Wisdom: Looks at both the downside and upside of academic competition. Explores the conflicting messages men get about different types of intelligence and helps teen boys connect to Jewish values to identify their intellectual aspirations.

Money: Examines the ways in which men judge other men based on the use of money by discussing ideas such as “being spoiled,” stinginess, flaunting wealth, and arguments over money. Looks at the roots of generosity and extends the idea of generosity from friends to the wider community through acts of tzedakah.

Competition: Addresses the theme of “turning everything into a competition” and how this dynamic limits the experiences of men.
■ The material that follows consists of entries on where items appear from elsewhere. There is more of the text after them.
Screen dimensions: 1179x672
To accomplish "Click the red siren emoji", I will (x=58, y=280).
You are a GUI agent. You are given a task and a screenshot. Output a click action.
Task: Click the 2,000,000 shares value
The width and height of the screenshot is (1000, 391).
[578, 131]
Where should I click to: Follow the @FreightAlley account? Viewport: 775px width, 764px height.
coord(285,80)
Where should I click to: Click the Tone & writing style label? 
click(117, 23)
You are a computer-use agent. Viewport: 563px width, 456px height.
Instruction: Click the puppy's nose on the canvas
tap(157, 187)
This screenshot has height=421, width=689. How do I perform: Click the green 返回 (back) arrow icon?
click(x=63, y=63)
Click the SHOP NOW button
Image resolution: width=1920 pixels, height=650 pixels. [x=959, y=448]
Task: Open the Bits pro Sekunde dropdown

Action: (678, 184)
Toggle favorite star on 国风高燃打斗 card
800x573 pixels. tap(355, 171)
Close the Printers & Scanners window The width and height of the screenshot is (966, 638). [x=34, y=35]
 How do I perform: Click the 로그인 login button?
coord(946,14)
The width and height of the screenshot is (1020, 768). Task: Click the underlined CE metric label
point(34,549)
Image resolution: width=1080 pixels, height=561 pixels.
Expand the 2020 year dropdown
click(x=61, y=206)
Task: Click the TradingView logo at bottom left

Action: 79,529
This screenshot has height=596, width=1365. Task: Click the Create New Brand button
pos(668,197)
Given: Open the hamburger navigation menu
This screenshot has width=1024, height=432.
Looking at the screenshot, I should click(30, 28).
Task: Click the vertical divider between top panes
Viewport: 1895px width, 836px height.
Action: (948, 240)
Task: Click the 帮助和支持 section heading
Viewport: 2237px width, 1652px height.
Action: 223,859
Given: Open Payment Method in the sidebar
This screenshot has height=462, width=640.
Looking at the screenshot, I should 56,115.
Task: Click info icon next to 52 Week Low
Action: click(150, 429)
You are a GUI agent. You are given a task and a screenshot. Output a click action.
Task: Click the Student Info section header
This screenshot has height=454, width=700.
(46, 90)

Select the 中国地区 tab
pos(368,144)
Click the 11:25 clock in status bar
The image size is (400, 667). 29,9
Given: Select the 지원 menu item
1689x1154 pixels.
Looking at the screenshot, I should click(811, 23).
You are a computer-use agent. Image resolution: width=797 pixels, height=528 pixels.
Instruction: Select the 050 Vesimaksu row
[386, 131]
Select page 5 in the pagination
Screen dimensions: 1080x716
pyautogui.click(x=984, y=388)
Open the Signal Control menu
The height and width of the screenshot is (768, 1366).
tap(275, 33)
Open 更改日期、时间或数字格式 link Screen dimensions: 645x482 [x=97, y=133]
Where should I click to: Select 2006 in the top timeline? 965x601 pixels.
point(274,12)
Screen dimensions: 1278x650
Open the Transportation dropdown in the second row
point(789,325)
Explores both positive and negative attributes of men that are amplified by athletic competition as well as academic and economic competition.

Pleasure: Examines how cultural norms about pleasure conflict with individual experiences of pleasure. Stresses the multiplicity of factors that go into pleasurable experiences, particularly around eating. Introduces the idea of seeking pleasure with others through intimacy and the role of consent. For more mature teens—introduces critical thinking regarding pornography.

Courage: Raises multiple examples of courage: physical, emotional, and moral to which men might aspire. Addresses the role of fighting, intimidation, and physical confrontation in the lives of teen boys. Connects teen boys to stories of Jewish men who exemplified multiple forms of courage.

Stress: Engages teens in a discussion about what causes them stress. Introduces tactics for managing stress and cultivating emotional intelligence.

Body: Looks closely at the messages that the wider culture and media are sending guys about their own bodies. Examines issues such as strength, flexibility, weight, height, and size. Introduces Jewish ethics around self-care.

Soul: Addresses the concerns of teen boys around theology and metaphysics and examines the limits of patriarchal God language. Encourages teen boys to expand their set of spiritual experiences in a Jewish context.

Language: Teaches guys to think about the way that words are used, addressing issues of anti-Semitism, racism, sexism, and homophobia as well as issues regarding personal character.

Beauty: Teaches guys to look critically at issues regarding what a guy is supposed to wear, how he is supposed to smell, and how he is supposed to groom.

Food: Relates ideas around eating and male culture including extreme eating, fasting, and eating for athletic conditioning. Discusses eating from a Jewish perspective including ethics and kashrut.

Posting:Helps teen boys to navigate the challenges of social media that exist in a world of video and photo sharing and sexting. Teaches Jewish ethics around gossip, judgment, and consent.

Balance: Helps guys to assess themselves, identifying areas of personal growth. Balance deals with extreme forms of behavior and relates Maimonidies approach to being a mensch.

Partying: Examines risky behaviors among older teen boys—particularly regarding drugs and alcohol. Encourages teen boys to play an “upstander” role in situations of risk.

Sexism: Engages guys in a discussion of male attitudes towards sexuality, towards women, and towards other men. Helps guys to think critically about sexism and the world sexism reinforces.

Storytelling: Helps teen guys to think about the role of story in both self-awareness and creating community. Helps guys to articulate their personal journey and challenges.

Vision: Encourages guys to think about their future as men and to consider who they aspire to be. Raises ideas around male friendship and mentorship and encourages guys to choose realistic challenges that they want to have in their lives.